#### [Short task]
Turn the lines of the records, from the line containing "The width and height of the screenshot is (1000, 672)." through the end of the records, into a Markdown table with the columns Row and Line. Number each row and skip any blank lines.
-- START OF Data entries --
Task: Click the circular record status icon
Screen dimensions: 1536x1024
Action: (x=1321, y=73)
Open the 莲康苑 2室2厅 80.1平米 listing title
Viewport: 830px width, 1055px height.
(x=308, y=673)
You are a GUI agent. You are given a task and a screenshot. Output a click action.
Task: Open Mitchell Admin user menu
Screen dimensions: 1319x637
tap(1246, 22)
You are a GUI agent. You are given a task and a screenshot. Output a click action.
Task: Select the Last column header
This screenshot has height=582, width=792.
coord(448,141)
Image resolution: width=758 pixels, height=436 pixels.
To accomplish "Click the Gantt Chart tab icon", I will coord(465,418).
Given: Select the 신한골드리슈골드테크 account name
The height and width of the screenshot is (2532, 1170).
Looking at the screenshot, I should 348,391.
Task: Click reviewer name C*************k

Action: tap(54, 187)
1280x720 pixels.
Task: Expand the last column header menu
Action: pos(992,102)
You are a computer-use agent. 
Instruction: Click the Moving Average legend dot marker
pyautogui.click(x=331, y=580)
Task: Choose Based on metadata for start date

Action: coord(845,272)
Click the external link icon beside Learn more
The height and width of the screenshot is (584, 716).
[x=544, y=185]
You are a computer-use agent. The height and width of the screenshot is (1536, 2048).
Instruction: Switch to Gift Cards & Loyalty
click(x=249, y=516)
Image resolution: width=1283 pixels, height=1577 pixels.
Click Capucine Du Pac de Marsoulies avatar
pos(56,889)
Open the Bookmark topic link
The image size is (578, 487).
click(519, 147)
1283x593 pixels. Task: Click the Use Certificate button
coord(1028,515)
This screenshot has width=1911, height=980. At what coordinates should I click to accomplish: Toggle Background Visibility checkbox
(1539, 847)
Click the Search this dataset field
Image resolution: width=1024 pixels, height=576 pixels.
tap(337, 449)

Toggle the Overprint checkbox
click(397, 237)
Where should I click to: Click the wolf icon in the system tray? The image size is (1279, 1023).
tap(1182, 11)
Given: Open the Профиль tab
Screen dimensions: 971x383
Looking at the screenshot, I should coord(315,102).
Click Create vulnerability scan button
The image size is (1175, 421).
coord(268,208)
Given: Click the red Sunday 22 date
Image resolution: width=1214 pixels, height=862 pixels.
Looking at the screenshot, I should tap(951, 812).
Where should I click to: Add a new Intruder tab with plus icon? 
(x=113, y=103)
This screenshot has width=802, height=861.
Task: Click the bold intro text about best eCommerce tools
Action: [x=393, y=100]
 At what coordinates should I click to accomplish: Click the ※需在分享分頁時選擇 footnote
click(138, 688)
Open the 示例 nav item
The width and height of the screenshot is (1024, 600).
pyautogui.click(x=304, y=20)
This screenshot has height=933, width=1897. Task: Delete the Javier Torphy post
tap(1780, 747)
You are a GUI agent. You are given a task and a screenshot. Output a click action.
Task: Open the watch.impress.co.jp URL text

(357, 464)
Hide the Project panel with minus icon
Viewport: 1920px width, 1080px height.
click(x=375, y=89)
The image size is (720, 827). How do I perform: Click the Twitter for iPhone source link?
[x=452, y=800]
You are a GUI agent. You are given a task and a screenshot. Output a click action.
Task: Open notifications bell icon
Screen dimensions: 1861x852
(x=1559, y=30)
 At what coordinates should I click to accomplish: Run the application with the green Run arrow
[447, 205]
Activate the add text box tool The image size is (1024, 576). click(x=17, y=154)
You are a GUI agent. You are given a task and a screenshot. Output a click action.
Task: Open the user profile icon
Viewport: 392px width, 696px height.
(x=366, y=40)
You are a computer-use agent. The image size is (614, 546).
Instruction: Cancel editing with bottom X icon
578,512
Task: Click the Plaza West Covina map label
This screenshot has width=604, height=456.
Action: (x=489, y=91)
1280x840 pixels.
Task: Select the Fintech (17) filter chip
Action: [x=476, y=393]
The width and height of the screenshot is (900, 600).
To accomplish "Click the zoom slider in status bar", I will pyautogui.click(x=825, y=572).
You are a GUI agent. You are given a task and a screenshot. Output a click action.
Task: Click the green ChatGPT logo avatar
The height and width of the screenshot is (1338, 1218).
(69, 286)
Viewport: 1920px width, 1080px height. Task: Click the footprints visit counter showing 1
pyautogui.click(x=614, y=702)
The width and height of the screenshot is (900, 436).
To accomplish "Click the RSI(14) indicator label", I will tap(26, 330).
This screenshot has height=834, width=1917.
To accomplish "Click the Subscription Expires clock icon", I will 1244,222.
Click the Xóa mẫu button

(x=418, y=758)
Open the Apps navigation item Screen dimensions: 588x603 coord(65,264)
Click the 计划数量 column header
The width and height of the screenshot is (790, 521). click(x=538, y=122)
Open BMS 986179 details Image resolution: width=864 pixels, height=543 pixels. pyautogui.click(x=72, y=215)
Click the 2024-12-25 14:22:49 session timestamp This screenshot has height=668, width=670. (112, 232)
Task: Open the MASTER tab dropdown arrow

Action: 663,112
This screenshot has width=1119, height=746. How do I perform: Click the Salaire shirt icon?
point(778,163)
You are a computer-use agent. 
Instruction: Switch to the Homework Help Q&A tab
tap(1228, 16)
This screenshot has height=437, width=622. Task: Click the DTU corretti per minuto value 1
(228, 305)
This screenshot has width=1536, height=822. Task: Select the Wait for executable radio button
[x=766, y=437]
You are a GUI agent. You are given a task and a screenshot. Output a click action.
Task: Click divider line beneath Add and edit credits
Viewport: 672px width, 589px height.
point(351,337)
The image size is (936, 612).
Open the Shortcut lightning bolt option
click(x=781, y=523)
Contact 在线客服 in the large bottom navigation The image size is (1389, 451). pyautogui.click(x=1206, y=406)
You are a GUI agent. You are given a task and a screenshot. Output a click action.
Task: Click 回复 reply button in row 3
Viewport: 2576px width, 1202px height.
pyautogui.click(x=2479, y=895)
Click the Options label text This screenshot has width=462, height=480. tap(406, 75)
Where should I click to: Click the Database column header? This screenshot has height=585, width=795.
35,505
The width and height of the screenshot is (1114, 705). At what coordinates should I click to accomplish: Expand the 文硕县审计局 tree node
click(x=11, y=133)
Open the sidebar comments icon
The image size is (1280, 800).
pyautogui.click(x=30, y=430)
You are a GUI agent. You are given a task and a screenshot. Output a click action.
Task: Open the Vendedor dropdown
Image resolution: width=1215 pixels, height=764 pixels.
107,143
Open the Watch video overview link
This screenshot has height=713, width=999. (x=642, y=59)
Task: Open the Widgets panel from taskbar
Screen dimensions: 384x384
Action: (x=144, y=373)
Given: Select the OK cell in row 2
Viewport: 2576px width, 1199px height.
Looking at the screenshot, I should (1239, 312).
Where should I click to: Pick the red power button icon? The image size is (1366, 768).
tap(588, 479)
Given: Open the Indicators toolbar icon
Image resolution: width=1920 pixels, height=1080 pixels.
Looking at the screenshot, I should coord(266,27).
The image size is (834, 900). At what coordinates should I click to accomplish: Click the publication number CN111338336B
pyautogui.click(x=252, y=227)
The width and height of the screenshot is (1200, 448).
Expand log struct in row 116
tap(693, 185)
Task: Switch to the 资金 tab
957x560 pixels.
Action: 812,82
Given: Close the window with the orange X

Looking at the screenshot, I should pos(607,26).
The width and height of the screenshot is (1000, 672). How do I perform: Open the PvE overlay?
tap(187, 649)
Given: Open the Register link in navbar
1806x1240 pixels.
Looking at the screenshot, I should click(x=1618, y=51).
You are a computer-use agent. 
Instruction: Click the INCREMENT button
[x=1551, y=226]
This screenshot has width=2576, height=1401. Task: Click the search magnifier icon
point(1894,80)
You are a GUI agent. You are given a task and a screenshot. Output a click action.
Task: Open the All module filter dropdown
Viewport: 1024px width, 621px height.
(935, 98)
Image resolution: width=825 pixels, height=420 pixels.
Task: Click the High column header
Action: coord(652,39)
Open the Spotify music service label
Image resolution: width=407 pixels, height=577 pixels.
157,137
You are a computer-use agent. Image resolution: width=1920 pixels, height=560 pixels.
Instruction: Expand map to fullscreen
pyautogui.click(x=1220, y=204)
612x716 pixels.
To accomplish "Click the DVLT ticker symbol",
-- END OF Data entries --
#### [Result below]
| Row | Line |
|---|---|
| 1 | The width and height of the screenshot is (1000, 672). How do I perform: Open the PvE overlay? |
| 2 | tap(187, 649) |
| 3 | Given: Open the Register link in navbar |
| 4 | 1806x1240 pixels. |
| 5 | Looking at the screenshot, I should click(x=1618, y=51). |
| 6 | You are a computer-use agent.  |
| 7 | Instruction: Click the INCREMENT button |
| 8 | [x=1551, y=226] |
| 9 | This screenshot has width=2576, height=1401. Task: Click the search magnifier icon |
| 10 | point(1894,80) |
| 11 | You are a GUI agent. You are given a task and a screenshot. Output a click action. |
| 12 | Task: Open the All module filter dropdown |
| 13 | Viewport: 1024px width, 621px height. |
| 14 | (935, 98) |
| 15 | Image resolution: width=825 pixels, height=420 pixels. |
| 16 | Task: Click the High column header |
| 17 | Action: coord(652,39) |
| 18 | Open the Spotify music service label |
| 19 | Image resolution: width=407 pixels, height=577 pixels. |
| 20 | 157,137 |
| 21 | You are a computer-use agent. Image resolution: width=1920 pixels, height=560 pixels. |
| 22 | Instruction: Expand map to fullscreen |
| 23 | pyautogui.click(x=1220, y=204) |
| 24 | 612x716 pixels. |
| 25 | To accomplish "Click the DVLT ticker symbol", |